### EXCERPTED PASSAGE
** begin **

BigTrucks4Life said:


> killer I bet you dont even duck hunt.  Even better I bet you are not from Mississippi



Well, he does duck hunt. He will take a couple pop shots at them in between his war stories. 


I'm a deer hunter at heart, birds come second to that even after duck and turkey hunting. Grew up deer hunting and loving it, hard to get away from what got me in the woods to begin it all.


----------



## Millcreekfarms (Jun 19, 2013)

I use to be a whitetail nut but just cant think about nothin but ducks anymore i guess it has alot to do with owning my first lab they are amazeing dogs mine is only 11 months old but easily the smartest dog ive ever owned.


----------



## king killer delete (Jun 20, 2013)

You know your good when you kill deer and ducks on the same day


----------



## Chase4556 (Jun 20, 2013)

killer elite said:


> You know your good when you kill deer and ducks on the same day



Living the life!

** end **

### DATA SHOWN

** begin **

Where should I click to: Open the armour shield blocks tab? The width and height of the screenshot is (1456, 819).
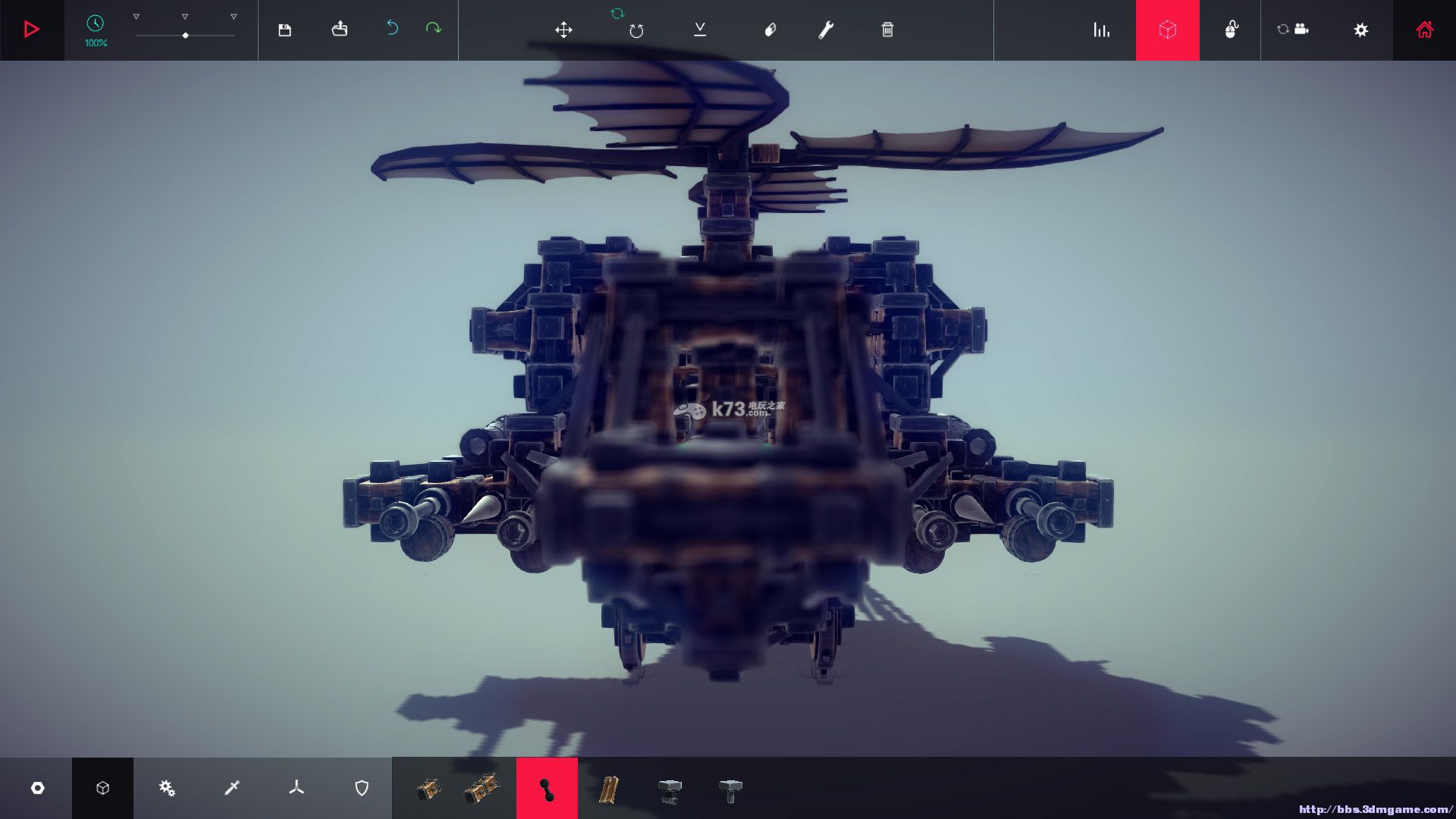coord(362,788)
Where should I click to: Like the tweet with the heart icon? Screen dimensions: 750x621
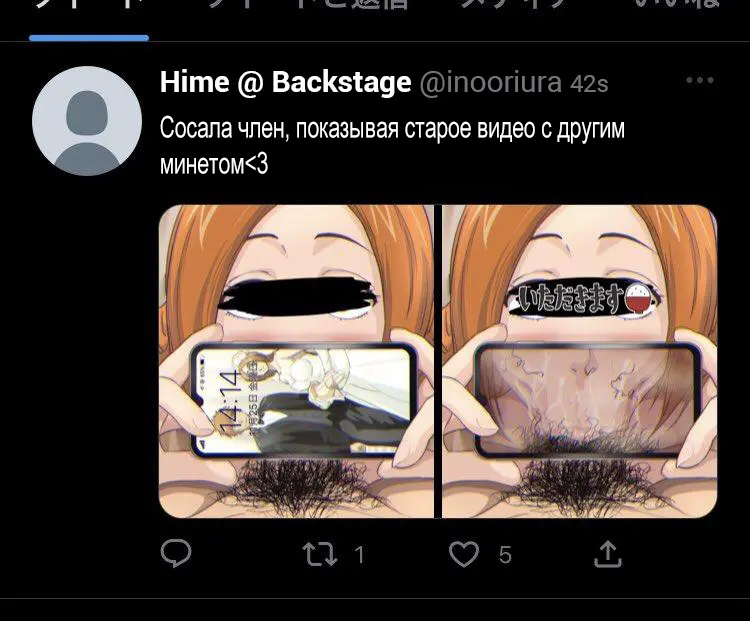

** end **

### EXERCISE AIM
In the hunting forum thread, how old is Millcreekfarms' lab?

### ANSWER TO THE EXERCISE
11 months old.